Novelist John Knowles, whose 1960 book "A Separate Peace" became a modern classic for its sensitive evocation of adolescent conflict, died Thursday after a short illness at a convalescent home near Fort Lauderdale, Fla. He was 75.
Knowles' first and best-known work was based on his experiences at Phillips Exeter Academy, a well-known New Hampshire boarding school. Although he wrote eight other novels, none received the acclaim he earned with his debut work, which received the William Faulkner Foundation Prize and inspired a 1973 movie.
He did not seem bitter about the shadow "A Separate Peace" cast over his other novels, which include "Indian Summer" (1966) and "Peace Breaks Out" (1981). His avowedly autobiographical debut novel, he often acknowledged, made him famous and gave him financial security.
Decades after its original publication, "Separate Peace" was selling half a million copies a year and remains a staple of high school and college reading lists.
"Isn't that incredible?" he said in 1986. "And what touches me most, what pleases me most, is that people who are far removed from the world of prep schools love it."
One of the characters, Brinker, was based on Gore Vidal, who was a few years ahead of Knowles at Exeter in the mid-1940s. The two writers eventually became good friends.
"I have no memory of him when we were in school together," Vidal said Thursday from his home in Italy. "The next thing I know is he has published 'A Separate Peace,' in which I play a cameo part as sort of a snoop. . . . Then I got to know him, because I thought 'A Separate Peace' was a marvelous book. It was beyond anything he ever did later and anyone else had done of that sort, with the possible exception of [J.D. Salinger's] 'Catcher in the Rye.' "
When Knowles made his literary debut, one reviewer eagerly asked: "Is he the successor to Salinger for whom we have been waiting for so long?"
The parallels to Salinger's masterpiece, published a decade earlier, in 1951, were hard to ignore. Both dealt with the angst of prep school boys, and both were highly praised first novels.

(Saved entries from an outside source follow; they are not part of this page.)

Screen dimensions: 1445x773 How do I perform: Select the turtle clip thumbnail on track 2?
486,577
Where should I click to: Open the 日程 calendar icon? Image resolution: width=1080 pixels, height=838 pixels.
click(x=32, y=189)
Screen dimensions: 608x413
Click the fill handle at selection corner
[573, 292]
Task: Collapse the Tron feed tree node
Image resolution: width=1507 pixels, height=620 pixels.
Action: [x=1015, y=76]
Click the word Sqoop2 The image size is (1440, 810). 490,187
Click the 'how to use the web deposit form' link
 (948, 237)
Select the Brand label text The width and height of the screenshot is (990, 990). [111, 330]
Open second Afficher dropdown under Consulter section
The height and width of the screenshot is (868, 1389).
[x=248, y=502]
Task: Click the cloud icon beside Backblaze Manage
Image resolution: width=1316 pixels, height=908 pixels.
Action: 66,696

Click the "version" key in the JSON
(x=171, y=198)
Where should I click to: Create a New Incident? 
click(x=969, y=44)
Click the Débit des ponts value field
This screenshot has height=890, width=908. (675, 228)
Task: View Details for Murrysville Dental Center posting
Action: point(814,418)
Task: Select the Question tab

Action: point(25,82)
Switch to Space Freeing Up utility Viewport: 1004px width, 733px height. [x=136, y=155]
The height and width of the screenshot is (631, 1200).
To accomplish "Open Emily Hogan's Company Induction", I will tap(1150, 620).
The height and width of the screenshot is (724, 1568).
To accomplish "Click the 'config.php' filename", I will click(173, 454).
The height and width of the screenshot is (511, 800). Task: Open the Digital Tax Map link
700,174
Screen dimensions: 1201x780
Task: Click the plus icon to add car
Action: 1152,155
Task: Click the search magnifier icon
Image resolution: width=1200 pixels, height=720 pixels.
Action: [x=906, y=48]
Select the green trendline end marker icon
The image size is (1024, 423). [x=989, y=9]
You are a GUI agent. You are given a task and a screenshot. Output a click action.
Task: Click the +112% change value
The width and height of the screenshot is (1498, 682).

Knowles was born in Fairmont, W. Va., where his father was in the coal business. His parents expected him to follow his older brother to a prep school in Pennsylvania, but Knowles--"just for the hell of it"--applied to Exeter. He cannily chose "Jane Eyre" as the topic of his essay for the school's English entrance exam and later reflected that the essay must have been good because his math and Latin scores were abysmal.
Encouraged to Write by Thornton Wilder
Entering Exeter in fall 1942, Knowles was an indifferent student at first, more concerned with getting by than getting ahead.
He graduated in 1945 and joined the war effort as part of the Army Air Force's Aviation Cadet Program. Several months later, he entered Yale University, earning a bachelor's degree in 1949.
In the 1950s, Knowles spent much of his time as a journalist, first as a freelancer in Europe and later as an associate editor of Holiday magazine.
He became friends with playwright Thornton Wilder, who encouraged him to write. Knowles began to work on "A Separate Peace," quitting journalism after its successful publication.
He drew heavily on his Exeter years because they were, he once said, "more crucial in my life than in the lives of most members of my class, and conceivably, than in the lives of almost anyone else who ever attended the school. It picked me up out of the hills of West Virginia, forced me to learn to study, tossed me into Yale . . . and a few years later inspired me to write . . ."
His pivotal time there began in summer 1943, when he took classes to make up for poor first-year grades. The teachers, or masters, were more relaxed and students felt more carefree, hanging from trees and frolicking on playing fields. Knowles kept company with a lively group of boys from other schools who, like him, needed to make up courses over the summer. It was, he said, "as happy a time as I ever had in my life."
Knowles and his friends formed a club called the Super Suicide Society of the Summer Session, which initiated members by requiring them to jump from the branch of a tall tree into the river. The club became a central element of "Peace," as did one of its members, who inspired the character of Phineas, one of the novel's two protagonists.
"We really did have a club whose members jumped from the branch of a very high tree into the river as initiation," Knowles told the Exeter Bulletin several years ago. "The only elements in 'A Separate Peace' which were not in that summer were anger, envy, violence and hatred. There was only friendship, athleticism, and loyalty."